How do I implement an iterator from a vector of std::Rc> smart pointers?

Question

I'm trying to understand how to work with interior mutability. This question is strongly related to my previous question.

I have a generic struct Port<T> that owns a Vec<T>. We can "chain" port B to port A so, when reading the content of port A, we are able to read the content of port B. However, this chaining is hidden to port A's reader. That is why I implemented the iter(&self) method:

use std::rc::Rc;

pub struct Port<T> {
    values: Vec<T>,
    ports: Vec<Rc<Port<T>>>,
}

impl <T> Port<T> {
    pub fn new() -> Self {
        Self { values: vec![], ports: vec![] }
    }

    pub fn add_value(&mut self, value: T) {
        self.values.push(value);
    }

    pub fn is_empty(&self) -> bool {
        self.values.is_empty() && self.ports.is_empty()
    }

    pub fn chain_port(&mut self, port: Rc<Port<T>>) {
        if !port.is_empty() {
            self.ports.push(port)
        }
    }

    pub fn iter(&self) -> impl Iterator<Item = &T> {
        self.values.iter().chain(
            self.ports.iter()
                .flat_map(|p| Box::new(p.iter()) as Box<dyn Iterator<Item = &T>>)
        )
    }

    pub fn clear(&mut self) {
        self.values.clear();
        self.ports.clear();
    }
}

The application has the following pseudo-code behavior:

create ports
loop:
- fill ports with values
- chain ports
- iterate over ports' values
- clear ports

The main function should look like this:

fn main() {
    let mut port_a = Rc::new(Port::new());
    let mut port_b = Rc::new(Port::new());

    loop {
        port_a.add_value(1);
        port_b.add_value(2);

        port_a.chain_port(port_b.clone());

        for val in port_a.iter() {
            // read data
        };

        port_a.clear();
        port_b.clear();
    }
}

However, the compiler complains:

error[E0596]: cannot borrow data in an `Rc` as mutable
  --> src/modeling/port.rs:46:9
   |
46 |         port_a.add_value(1);
   |         ^^^^^^ cannot borrow as mutable
   |
   = help: trait `DerefMut` is required to modify through a dereference, but it is not implemented for `Rc<Port<i32>>`

I've been reading several posts etc., and it seems that I need to work with Rc<RefCell<Port<T>>> to be able to mutate the ports.

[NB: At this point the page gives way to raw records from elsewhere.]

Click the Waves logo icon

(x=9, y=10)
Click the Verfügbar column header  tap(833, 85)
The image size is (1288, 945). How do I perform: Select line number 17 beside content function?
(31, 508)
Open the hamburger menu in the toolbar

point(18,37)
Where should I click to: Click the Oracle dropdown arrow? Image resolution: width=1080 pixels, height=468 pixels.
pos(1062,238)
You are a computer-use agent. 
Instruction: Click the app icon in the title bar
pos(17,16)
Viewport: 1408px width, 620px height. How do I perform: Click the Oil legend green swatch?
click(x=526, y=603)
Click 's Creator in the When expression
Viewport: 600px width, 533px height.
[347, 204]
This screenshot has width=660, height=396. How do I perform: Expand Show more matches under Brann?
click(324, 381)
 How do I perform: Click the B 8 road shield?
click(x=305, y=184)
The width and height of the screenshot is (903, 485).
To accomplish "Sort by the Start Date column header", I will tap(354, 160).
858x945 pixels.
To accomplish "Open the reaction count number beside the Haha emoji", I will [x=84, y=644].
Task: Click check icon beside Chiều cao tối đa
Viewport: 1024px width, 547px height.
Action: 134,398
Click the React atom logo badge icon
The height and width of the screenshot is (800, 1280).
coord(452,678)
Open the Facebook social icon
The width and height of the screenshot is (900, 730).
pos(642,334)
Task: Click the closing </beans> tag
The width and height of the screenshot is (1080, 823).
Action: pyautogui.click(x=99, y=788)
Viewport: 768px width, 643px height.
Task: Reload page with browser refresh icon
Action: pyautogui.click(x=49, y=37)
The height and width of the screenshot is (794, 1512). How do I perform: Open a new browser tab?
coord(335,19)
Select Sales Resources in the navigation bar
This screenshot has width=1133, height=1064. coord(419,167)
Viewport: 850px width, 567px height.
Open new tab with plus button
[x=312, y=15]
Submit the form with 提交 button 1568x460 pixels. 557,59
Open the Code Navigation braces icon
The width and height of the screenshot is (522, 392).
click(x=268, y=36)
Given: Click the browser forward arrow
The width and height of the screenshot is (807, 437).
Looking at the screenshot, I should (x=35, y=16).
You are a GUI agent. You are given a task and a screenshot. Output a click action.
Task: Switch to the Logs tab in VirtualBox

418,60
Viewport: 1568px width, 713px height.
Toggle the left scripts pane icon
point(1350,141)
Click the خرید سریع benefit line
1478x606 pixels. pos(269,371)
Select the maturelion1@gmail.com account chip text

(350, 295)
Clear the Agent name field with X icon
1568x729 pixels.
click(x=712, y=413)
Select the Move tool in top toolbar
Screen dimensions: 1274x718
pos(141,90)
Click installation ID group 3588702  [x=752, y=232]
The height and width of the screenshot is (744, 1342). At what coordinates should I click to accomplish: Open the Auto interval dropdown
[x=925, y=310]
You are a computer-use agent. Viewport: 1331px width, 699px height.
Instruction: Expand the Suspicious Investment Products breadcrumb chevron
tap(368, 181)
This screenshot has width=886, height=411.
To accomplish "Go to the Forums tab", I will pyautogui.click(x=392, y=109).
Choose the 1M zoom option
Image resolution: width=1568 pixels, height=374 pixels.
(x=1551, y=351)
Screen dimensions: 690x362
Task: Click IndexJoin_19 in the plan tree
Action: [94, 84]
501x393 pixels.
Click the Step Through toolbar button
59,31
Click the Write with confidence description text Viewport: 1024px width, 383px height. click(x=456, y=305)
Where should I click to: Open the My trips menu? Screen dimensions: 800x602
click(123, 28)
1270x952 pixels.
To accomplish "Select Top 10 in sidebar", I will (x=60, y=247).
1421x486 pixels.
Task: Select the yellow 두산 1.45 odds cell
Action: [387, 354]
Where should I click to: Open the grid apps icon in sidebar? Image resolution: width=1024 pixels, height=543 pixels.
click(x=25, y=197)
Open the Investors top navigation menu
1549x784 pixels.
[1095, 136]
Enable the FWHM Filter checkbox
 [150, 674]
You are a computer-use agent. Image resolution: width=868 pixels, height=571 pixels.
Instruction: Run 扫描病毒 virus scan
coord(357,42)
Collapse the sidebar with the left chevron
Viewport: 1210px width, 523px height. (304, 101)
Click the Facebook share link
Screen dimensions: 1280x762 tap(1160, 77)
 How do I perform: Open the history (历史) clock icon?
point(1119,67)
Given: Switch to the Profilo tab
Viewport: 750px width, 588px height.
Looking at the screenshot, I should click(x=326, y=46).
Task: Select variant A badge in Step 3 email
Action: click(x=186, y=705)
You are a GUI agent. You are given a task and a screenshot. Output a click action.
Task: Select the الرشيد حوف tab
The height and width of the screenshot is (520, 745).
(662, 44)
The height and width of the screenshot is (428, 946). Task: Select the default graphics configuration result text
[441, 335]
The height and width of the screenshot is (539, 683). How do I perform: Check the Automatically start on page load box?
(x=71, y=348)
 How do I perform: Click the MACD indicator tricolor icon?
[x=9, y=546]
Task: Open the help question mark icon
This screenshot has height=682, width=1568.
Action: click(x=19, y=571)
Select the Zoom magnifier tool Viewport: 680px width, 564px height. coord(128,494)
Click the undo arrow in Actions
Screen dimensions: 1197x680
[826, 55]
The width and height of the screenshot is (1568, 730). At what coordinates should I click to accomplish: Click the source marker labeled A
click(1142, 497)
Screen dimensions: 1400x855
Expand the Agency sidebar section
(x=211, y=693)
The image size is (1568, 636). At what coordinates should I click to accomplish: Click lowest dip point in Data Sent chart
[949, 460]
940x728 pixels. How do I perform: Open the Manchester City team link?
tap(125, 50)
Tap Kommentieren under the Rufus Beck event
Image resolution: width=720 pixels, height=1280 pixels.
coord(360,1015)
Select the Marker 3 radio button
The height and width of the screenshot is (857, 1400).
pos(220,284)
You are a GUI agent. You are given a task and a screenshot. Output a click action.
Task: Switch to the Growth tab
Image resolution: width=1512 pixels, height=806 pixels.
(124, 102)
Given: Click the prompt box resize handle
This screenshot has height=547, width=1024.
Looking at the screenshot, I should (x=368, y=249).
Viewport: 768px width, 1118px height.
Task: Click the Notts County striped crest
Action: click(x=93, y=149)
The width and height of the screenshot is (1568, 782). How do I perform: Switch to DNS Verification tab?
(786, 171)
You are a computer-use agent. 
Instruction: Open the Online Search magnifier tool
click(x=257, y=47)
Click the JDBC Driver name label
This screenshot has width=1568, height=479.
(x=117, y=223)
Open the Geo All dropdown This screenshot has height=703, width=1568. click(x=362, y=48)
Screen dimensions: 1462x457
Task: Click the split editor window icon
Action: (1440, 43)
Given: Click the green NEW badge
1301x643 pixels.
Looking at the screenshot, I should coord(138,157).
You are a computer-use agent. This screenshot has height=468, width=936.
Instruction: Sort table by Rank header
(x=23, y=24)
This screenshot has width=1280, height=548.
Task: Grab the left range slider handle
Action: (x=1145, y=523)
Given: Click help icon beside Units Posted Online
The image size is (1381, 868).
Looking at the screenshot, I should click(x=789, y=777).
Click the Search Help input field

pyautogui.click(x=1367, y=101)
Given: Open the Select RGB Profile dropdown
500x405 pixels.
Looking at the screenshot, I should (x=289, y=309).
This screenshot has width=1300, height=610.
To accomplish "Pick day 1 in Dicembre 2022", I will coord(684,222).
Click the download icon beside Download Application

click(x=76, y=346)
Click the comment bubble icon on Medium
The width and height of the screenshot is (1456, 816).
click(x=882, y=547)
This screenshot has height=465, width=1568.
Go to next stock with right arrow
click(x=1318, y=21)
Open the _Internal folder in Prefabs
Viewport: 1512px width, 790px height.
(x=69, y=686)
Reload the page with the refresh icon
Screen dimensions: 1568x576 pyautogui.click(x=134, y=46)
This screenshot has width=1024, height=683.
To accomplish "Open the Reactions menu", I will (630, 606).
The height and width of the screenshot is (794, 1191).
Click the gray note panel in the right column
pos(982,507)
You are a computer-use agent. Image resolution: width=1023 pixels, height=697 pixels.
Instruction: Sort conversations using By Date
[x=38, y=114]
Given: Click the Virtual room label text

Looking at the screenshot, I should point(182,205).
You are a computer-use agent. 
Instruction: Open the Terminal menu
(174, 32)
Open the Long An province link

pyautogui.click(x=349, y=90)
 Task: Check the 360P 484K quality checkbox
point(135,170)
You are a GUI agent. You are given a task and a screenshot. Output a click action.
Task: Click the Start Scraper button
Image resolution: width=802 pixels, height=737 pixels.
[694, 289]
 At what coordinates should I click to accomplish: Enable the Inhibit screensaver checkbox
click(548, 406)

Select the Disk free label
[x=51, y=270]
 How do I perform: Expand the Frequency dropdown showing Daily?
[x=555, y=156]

I changed the implementation of Port<T>:

use std::cell::RefCell;
use std::rc::Rc;

pub struct Port<T> {
    values: Vec<T>,
    ports: Vec<Rc<RefCell<Port<T>>>>,
}

impl<T> Port<T> {

    // snip

    pub fn chain_port(&mut self, port: Rc<RefCell<Port<T>>>) {
        if !port.borrow().is_empty() {
            self.ports.push(port)
        }
    }

    pub fn iter(&self) -> impl Iterator<Item = &T> {
        self.values.iter().chain(
            self.ports
                .iter()
                .flat_map(|p| Box::new(p.borrow().iter()) as Box<dyn Iterator<Item = &T>>),
        )
    }

    // snip
}

This does not compile either:

error[E0515]: cannot return value referencing temporary value
  --> src/modeling/port.rs:35:31
   |
35 |                 .flat_map(|p| Box::new(p.borrow().iter()) as Box<dyn Iterator<Item = &T>>),
   |                               ^^^^^^^^^----------^^^^^^^^^^^^^^^^^^^^^^^^^^^^^^^^^^^^^^^^
   |                               |        |
   |                               |        temporary value created here
   |                               returns a value referencing data owned by the current function

I think I know what the problem is: p.borrow() returns a reference to the port being chained. We use that reference to create the iterator, but as soon as the function is done, the reference goes out of scope and the iterator is no longer valid.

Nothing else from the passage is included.